→ WORK INSTRUCTION
The entries that follow contain images, which should be left out; output everything else exactly.

→ DATASET RECORDS
┄┄┄┄┄┄┄┄┄┄┄┄┄┄┄┄┄┄┄┄
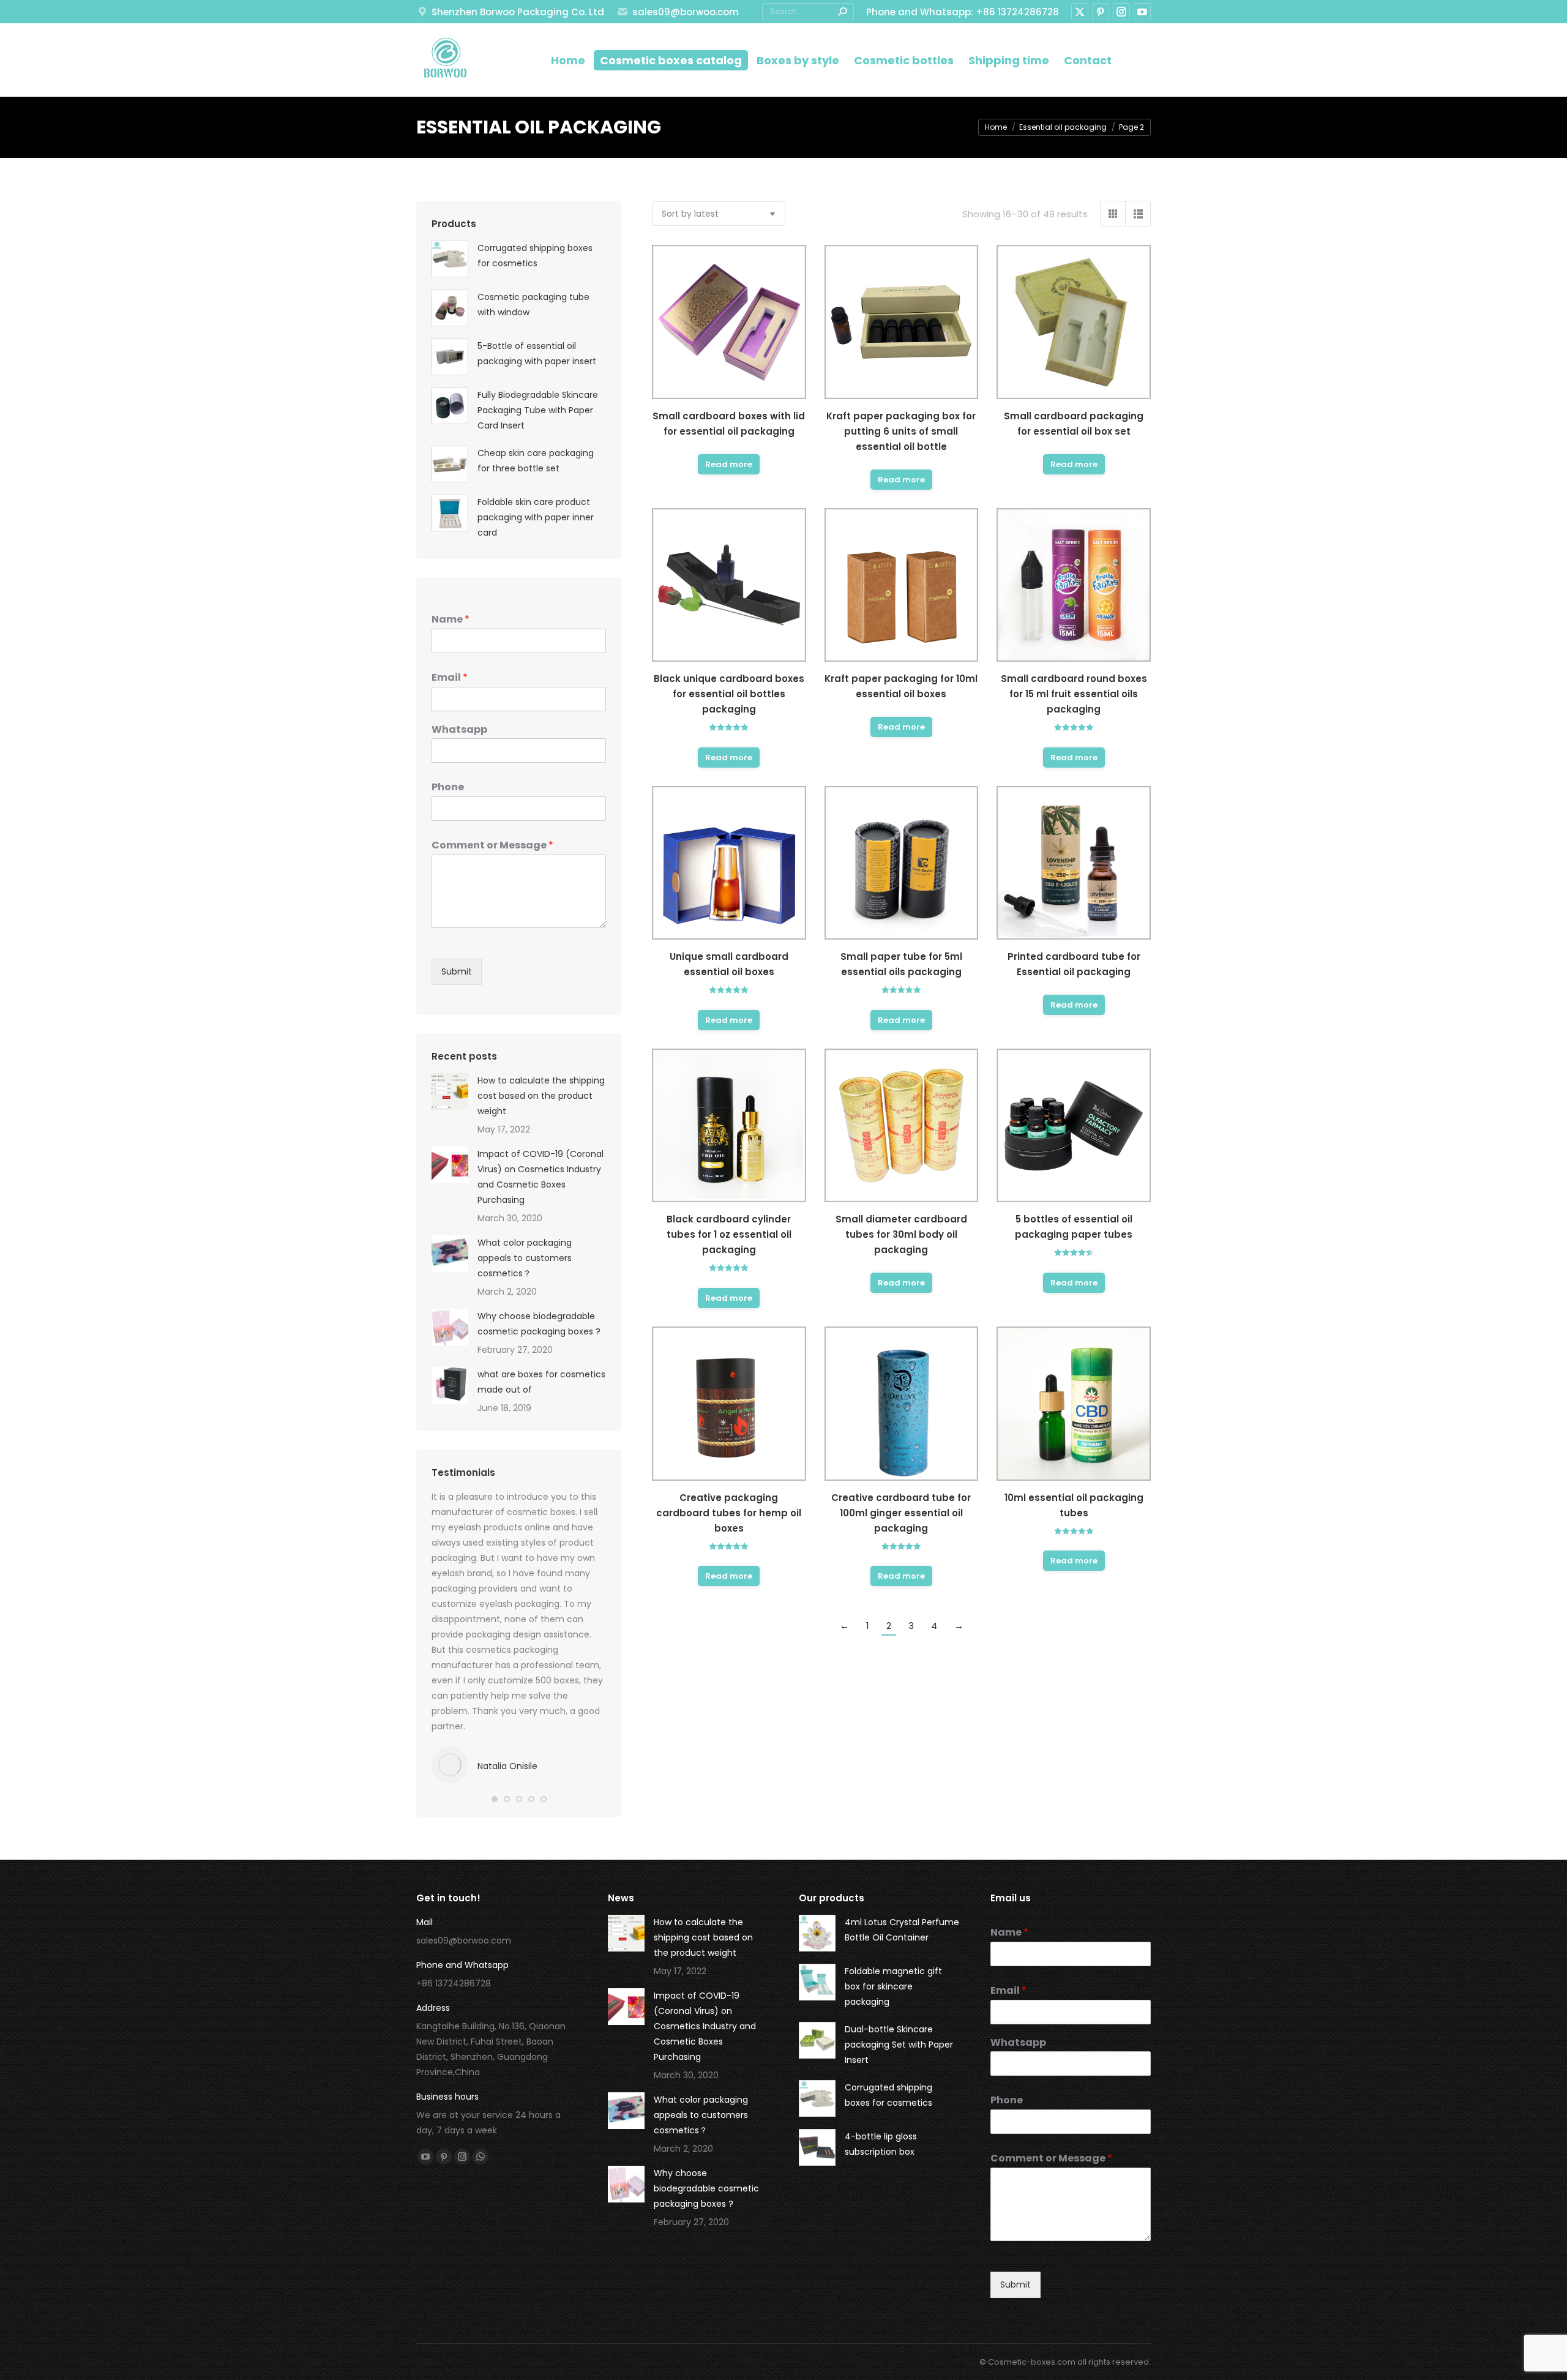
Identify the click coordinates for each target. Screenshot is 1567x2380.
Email (450, 678)
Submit (456, 971)
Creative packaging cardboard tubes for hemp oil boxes (728, 1513)
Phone (448, 787)
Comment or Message (492, 845)
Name (450, 619)
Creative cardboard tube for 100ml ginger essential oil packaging (901, 1513)
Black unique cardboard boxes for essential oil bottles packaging (729, 694)
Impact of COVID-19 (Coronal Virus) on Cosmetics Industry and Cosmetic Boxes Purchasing (540, 1177)
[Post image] (450, 1091)
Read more (728, 464)
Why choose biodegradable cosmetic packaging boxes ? (538, 1324)
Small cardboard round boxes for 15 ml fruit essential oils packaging (1074, 694)
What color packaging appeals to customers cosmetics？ (524, 1258)
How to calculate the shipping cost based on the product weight (541, 1095)
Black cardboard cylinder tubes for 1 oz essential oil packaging (729, 1234)
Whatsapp (459, 730)
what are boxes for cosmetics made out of (541, 1382)
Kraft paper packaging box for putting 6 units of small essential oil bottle (901, 431)
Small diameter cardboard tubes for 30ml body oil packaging (901, 1234)
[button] (495, 1799)
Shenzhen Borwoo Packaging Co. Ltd (518, 12)
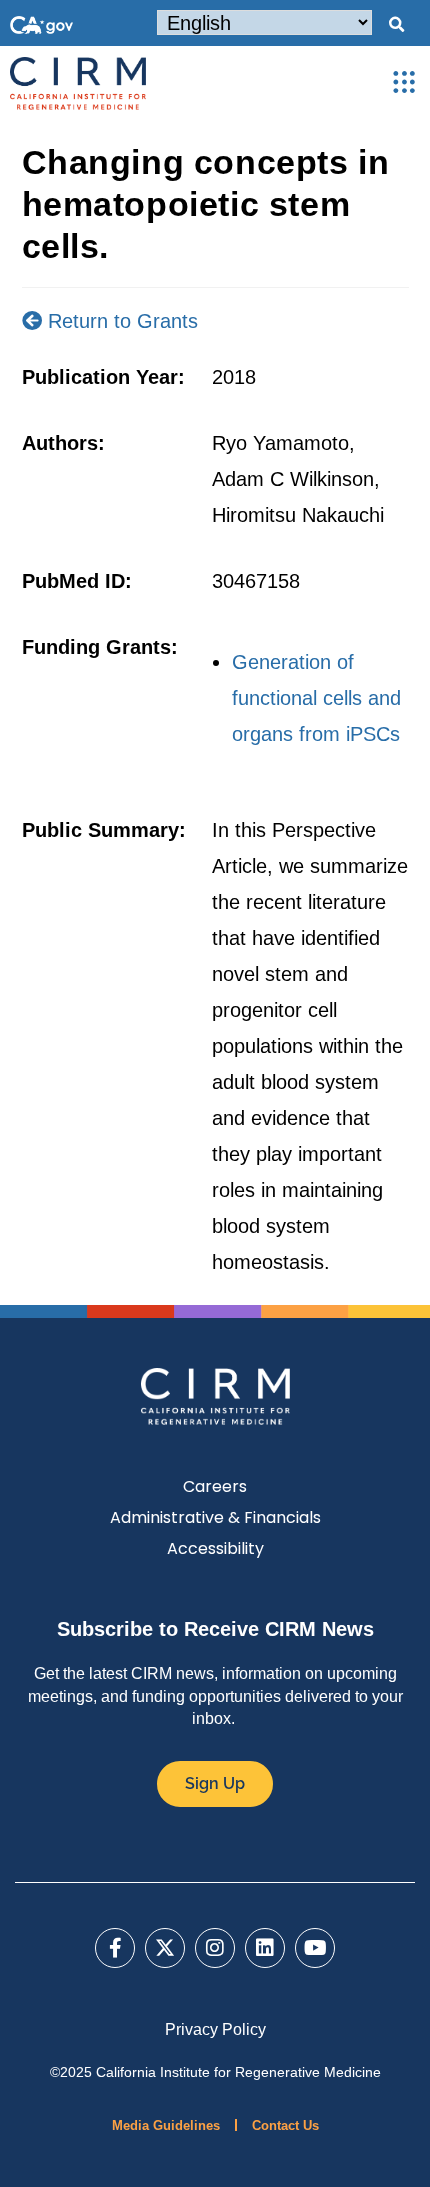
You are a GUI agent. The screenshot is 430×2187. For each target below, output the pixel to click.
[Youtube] (315, 1948)
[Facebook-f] (115, 1948)
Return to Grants (120, 321)
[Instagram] (215, 1948)
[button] (396, 25)
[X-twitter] (165, 1948)
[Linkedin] (265, 1948)
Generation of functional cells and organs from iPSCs (316, 698)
┄┄┄┄┄┄┄┄┄┄┄┄┄┄┄┄┄┄┄┄
→ RESULT BELOW
Identify the click coordinates for each target. Screenshot is 1567x2380.
Email (450, 678)
Submit (456, 971)
Creative packaging cardboard tubes for hemp oil boxes (728, 1513)
Phone (448, 787)
Comment or Message (492, 845)
Name (450, 619)
Creative cardboard tube for 100ml ginger essential oil packaging (901, 1513)
Black unique cardboard boxes for essential oil bottles packaging (729, 694)
Impact of COVID-19 (Coronal Virus) on Cosmetics Industry and Cosmetic Boxes Purchasing (540, 1177)
[Post image] (450, 1091)
Read more (728, 464)
Why choose biodegradable cosmetic packaging boxes ? (538, 1324)
Small cardboard round boxes for 15 ml fruit essential oils packaging (1074, 694)
What color packaging appeals to customers cosmetics？ (524, 1258)
How to calculate the shipping cost based on the product weight (541, 1095)
Black cardboard cylinder tubes for 1 oz essential oil packaging (729, 1234)
Whatsapp (459, 730)
what are boxes for cosmetics made out of (541, 1382)
Kraft paper packaging box for putting 6 units of small essential oil bottle (901, 431)
Small diameter cardboard tubes for 30ml body oil packaging (901, 1234)
[button] (495, 1799)
Shenzhen Borwoo Packaging Co. Ltd (518, 12)
You are a GUI agent. The screenshot is 430×2187. For each target below, output the pixel to click.
[Youtube] (315, 1948)
[Facebook-f] (115, 1948)
Return to Grants (120, 321)
[Instagram] (215, 1948)
[button] (396, 25)
[X-twitter] (165, 1948)
[Linkedin] (265, 1948)
Generation of functional cells and organs from iPSCs (316, 698)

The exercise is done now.